Changing these realities requires more than providing specific material resources. For example, a randomized evaluation from the GIRL Center challenged the widespread assumption that ending period poverty will naturally increase school enrollment for girls. Distributing menstrual pads combined with reproductive health (RH) education had positive effects on self-confidence and RH knowledge, but did not affect educational outcomes. By contrast, the Council’s Adolescent Girls Initiative in Kenya compared several combinations of empowerment programming, education-conditional cash transfers, health-focused social groups, and wealth education, and found multiplicative, pandemic-resistant, long-term effects from providing these options in parallel.

To leverage lessons learned from the principle of “start early and work across sectors,” the Council and our partners are currently building GROW, a program to create equal opportunities for play-based learning for children under six. The program combines reading materials, games, toys, outdoor play, and visits to parks and farms. Drawing on a rich body of evidence about shifting gender norms, it will work with teachers and schools, parents and grandparents, to change harmful beliefs about gender and open new doors.

A second principle is inspired by the challenges of the digital divide and the risk of elite capture. Remedy can only come from practicing intersectional inclusion as we map out strategies for investment and development. Policy and program development must include marginalized groups in meaningful ways; without them, we perpetuate the exclusion of their skills and talents. Women who are migrants, women of color, women with disabilities, Indigenous women, sexual and gender minorities (SGMs), and those affected by conflict are routinely neglected by socioeconomic development programs. Many also live under direct legal discrimination.

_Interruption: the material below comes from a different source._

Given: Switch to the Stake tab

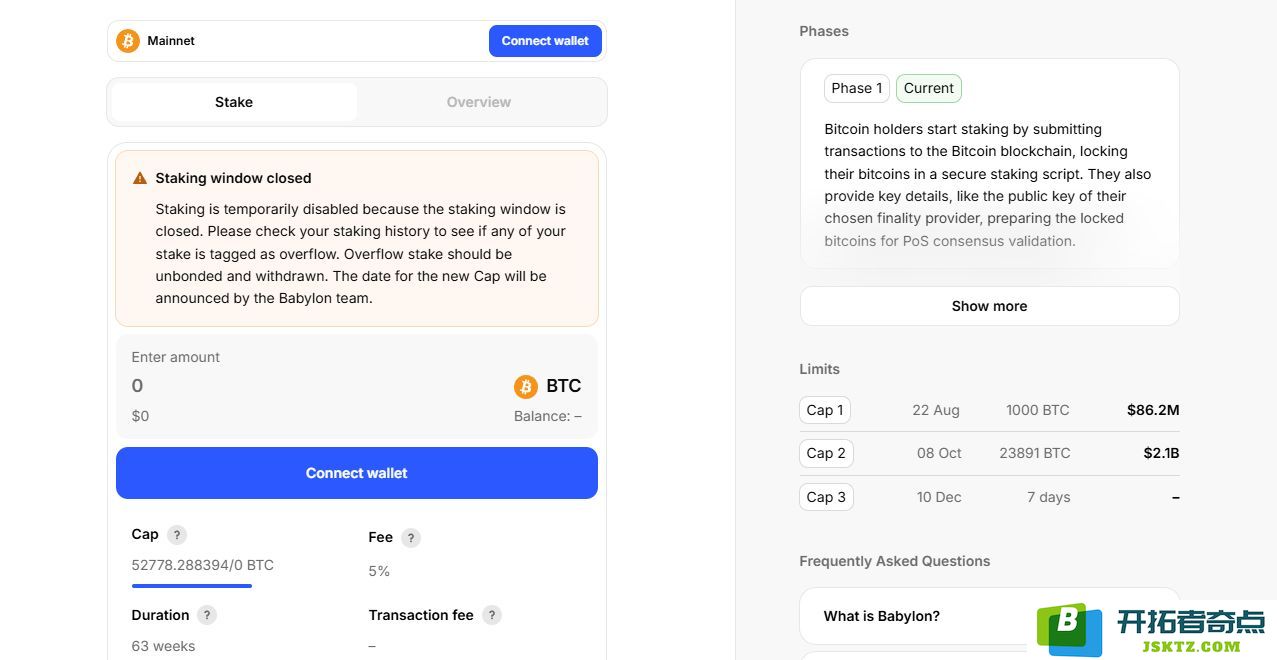Looking at the screenshot, I should (234, 102).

Much of the Council’s work has put this principle into practice. During the pandemic, the VoCeS-19 project used innovative online tools to survey more than 160,000 young people in Mexico (where 75% of the population has internet access), and connect many SGMs to accessible care for mental health, sexual and reproductive health, and SGBV. In India, the Council’s Our Health Matters study, led by a steering committee of transmasculine people, was able to document the health needs of a group that is often excluded from research and by healthcare providers. In Guatemala, we collaborate with young Indigenous women who are reviving traditional practices and building new forms of community, exchanging knowledge and resources to ameliorate the gender-skewed impact of climate change on economic opportunity and quality of life.

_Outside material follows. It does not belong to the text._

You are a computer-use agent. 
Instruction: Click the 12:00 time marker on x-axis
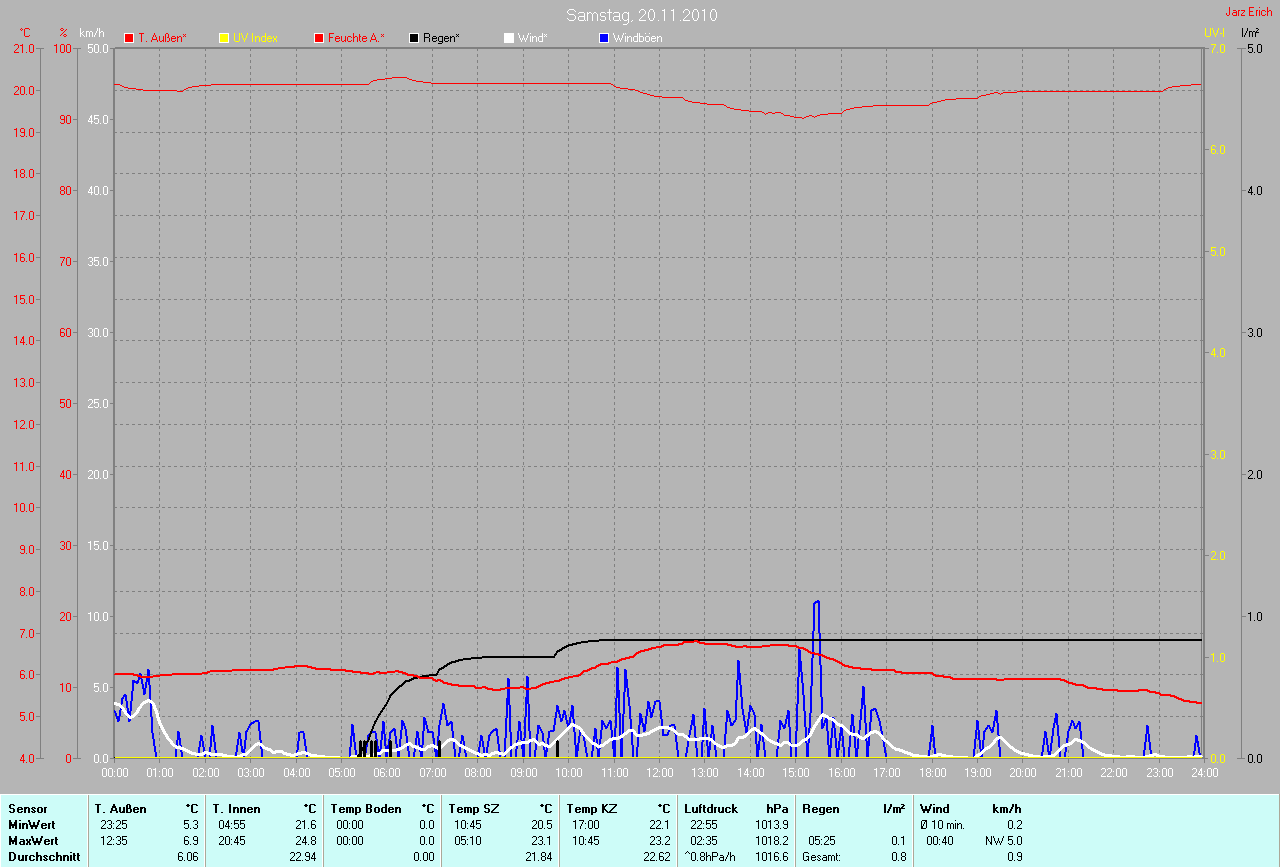click(659, 772)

Finally, the path forward depends on detailed, reliable, sensitive data on the needs and demands of marginalized women as well as what kinds of changes would most affect entrenched gender discrimination. Much of the data we need to design effective programming and policy is not available. For example, earlier this year, we published a review of the literature on the experiences of SGM youth in LMICs. While we did find a small body of articles that included SGMs in their survey, many conflated sex and gender identities and there was an overall lack of consistency. Through Baobab—an Africa-based and African-led consortium—the Council and our partners are bringing selected, rigorous sexual reproductive health and rights surveys into refugee settings in the East Horn of Africa for the first time.

Getting such data will require other changes to the ways we think about gender and do research. Feminist organizations run by and for local communities must control and direct our efforts. Recent evidence of the power of this approach comes from major victories for abortion rights in Mexico, the Democratic Republic of the Congo, and Colombia. Feminist and post-colonial principles must guide our research, elevating the voices of women and expertise from the majority world.

Ultimately, achieving gender equality and equity will require all of us to engage with the root causes, rather than limiting ourselves to alleviating its material symptoms one at a time.